I never told anyone about my drives. I'd tell everyone that I'd been in class all day and the lie would slip easily from my lips. Of course in a couple months my grades would tell another story but I still never told anyone about my drives that eventually became as frequent as three times a week until late November stole the remaining autumn leaves and the trees became unfriendly and uninviting.
I wasted so much time. So many hours spent doing nothing but driving. Money wasted on classes I wouldn't attend and books I would seldom open. Opportunity squandered and an education lost. I'll never get those hours back and I'll not have another opportunity to go to college. Oh I did eventually transfer to another university and I did better but I never finished. Years of my life where I didn't get anywhere.
But it was a time when I began to listen to myself. When I began to start feeling comfortable with myself. It was a process that went on for another fifteen years but it was the beginning. On those drives that lasted hours the seed was planted. I started to get an inkling of the idea that I will never know others and they will never know me until I begin to know myself. I would drive and think and sing loudly. I would cry over my losses and I would remember happier days. I would grieve and I would feel my heart ache and I would think that I would never have the pain leave me. And I would sometimes finally have my mind cleared of all thought even if it was for only a few fleeting moments.

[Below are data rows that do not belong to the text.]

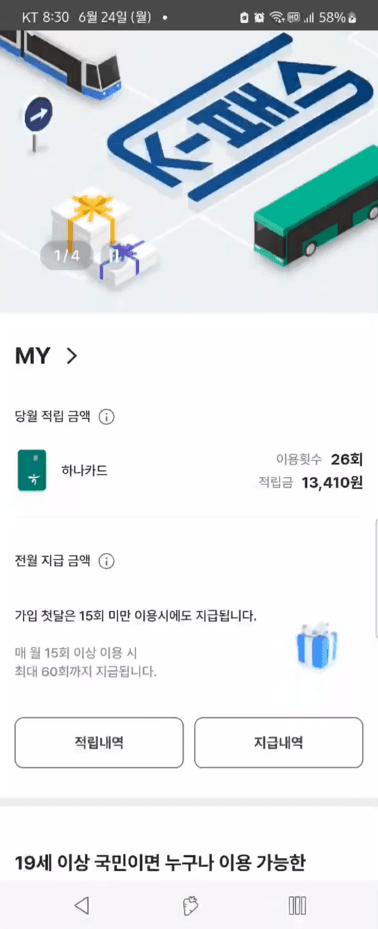This screenshot has width=378, height=929.
Task: Open 지급내역 button
Action: [x=278, y=743]
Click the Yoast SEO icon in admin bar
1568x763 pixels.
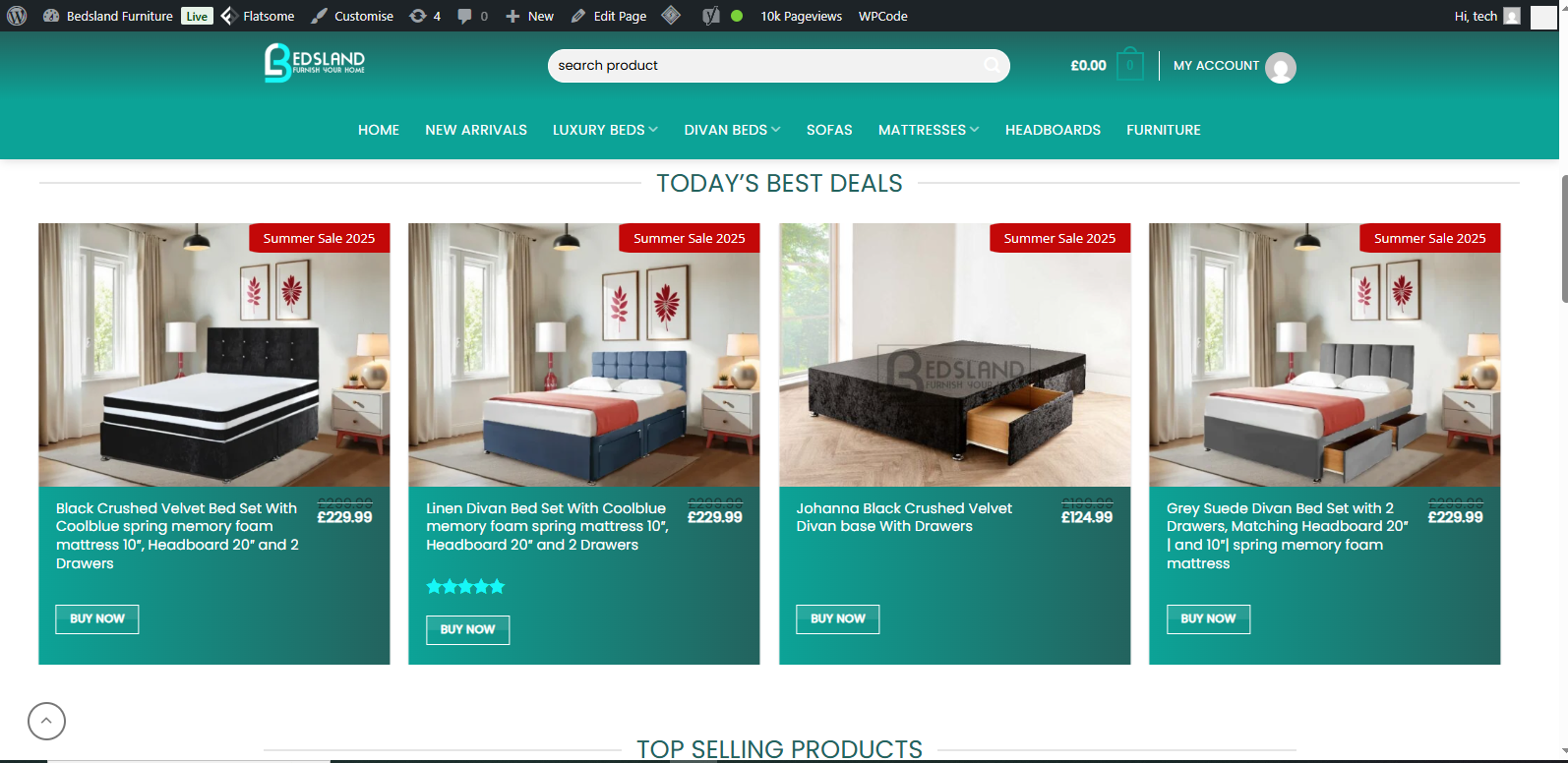click(x=711, y=16)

Whenever I see a tree filled with brilliant yellow leaves it nearly always makes me cry for that poor bewildered girl in a Ford Fiesta who tried to drive herself into some clarity.
9Comments:
I always ended up at the library, somehow. I spent hours there, soaking up whatever happened to strike my fancy. At one point, I had convinced myself I would teach myself Italian, fly to Italy and meet some fabulous Italian prince and live happily ever after. Or something.
Eventually my dad caught on and I ended up shelving the Stephen King/Jackie Collins/Judith Kranz-fest I'd been having and I got myself a job. Since I had no clue what I was doing anyway, I didn't really care. It was kind of a relief to have a specific place to go every day.

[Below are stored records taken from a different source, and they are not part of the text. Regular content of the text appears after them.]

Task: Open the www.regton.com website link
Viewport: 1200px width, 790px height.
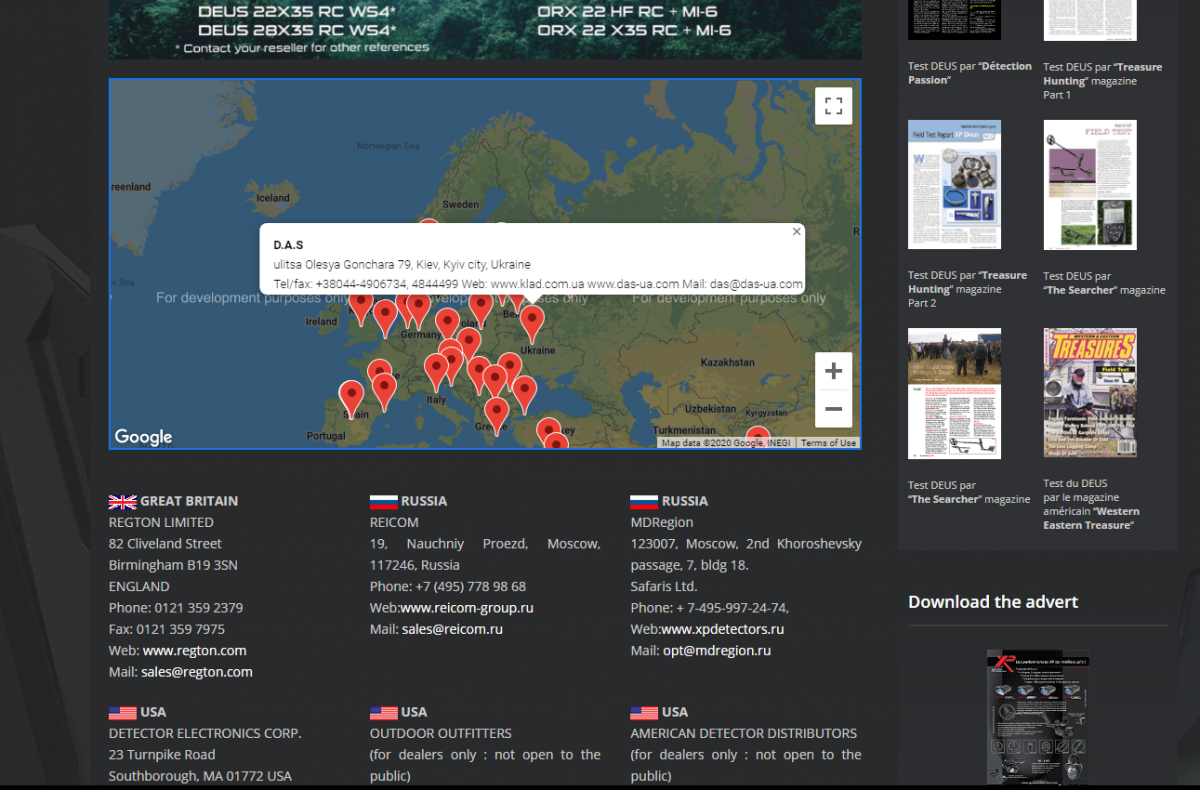Action: (194, 650)
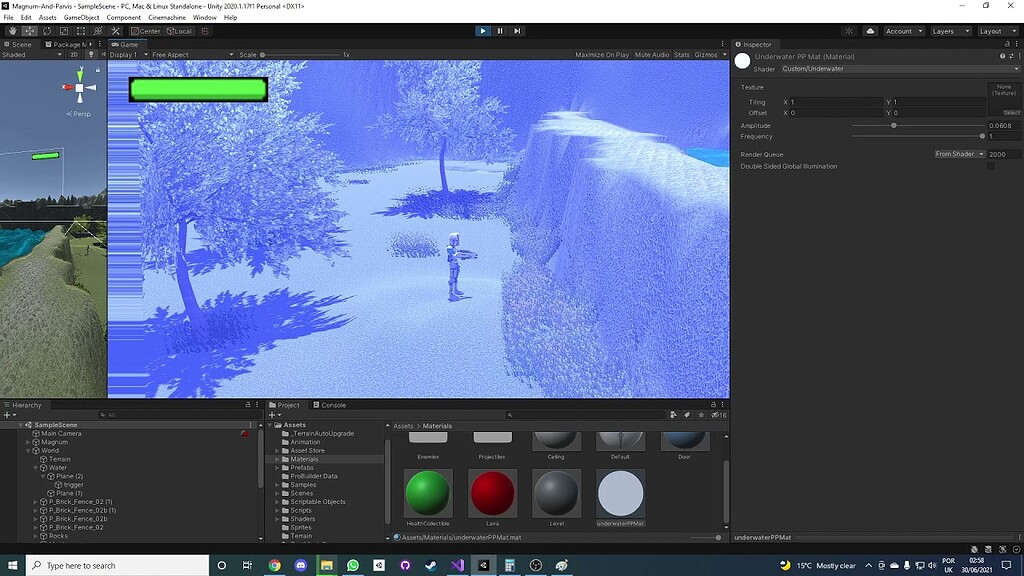Viewport: 1024px width, 576px height.
Task: Open the Render Queue From Shader dropdown
Action: pos(957,154)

Looking back, I wish I would have stuck it out in college, but then again, one little change and your whole life changes.
Thank you for such a beautiful post!
I could have been reading my own story here.

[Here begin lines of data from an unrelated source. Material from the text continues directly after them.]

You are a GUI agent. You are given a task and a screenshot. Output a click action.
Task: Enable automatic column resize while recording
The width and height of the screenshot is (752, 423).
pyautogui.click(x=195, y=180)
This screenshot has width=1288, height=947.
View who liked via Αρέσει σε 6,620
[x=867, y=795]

That was great Dixie. There really is something about Autumn which can make you feel lost in the possibilities and almost melancholy. And then there's also something about getting in your car and driving with the top down, singing music at the top of your voice which helps you to discover yourself. Great post.
Thank you for sharing that experience, Dix. It was beautiful...maybe I'll make that drive this weekend and think of you. :)
That was beautiful, Dix. It made me with I was in Virginia to see the leaves turn since we have no real fall here.
Man, except for the driving part, that could have been me talking about college. But I wasted my time partying with friends. I lived on campus and felt the first bit of freedom I had from strict parents.
It lasted three semesters for me. A lost year and a half and a lost education. It is the one true regret of my life.
Just think, Barefoot...you and I were dicking around in college at the exact same time!
i really loved this.
Wow, Dix, that was beautiful. The melancholy of those days was palpable in your words, and brought back all of my own melancholy college days. Thanks so much for taking the time to write this and share it with us.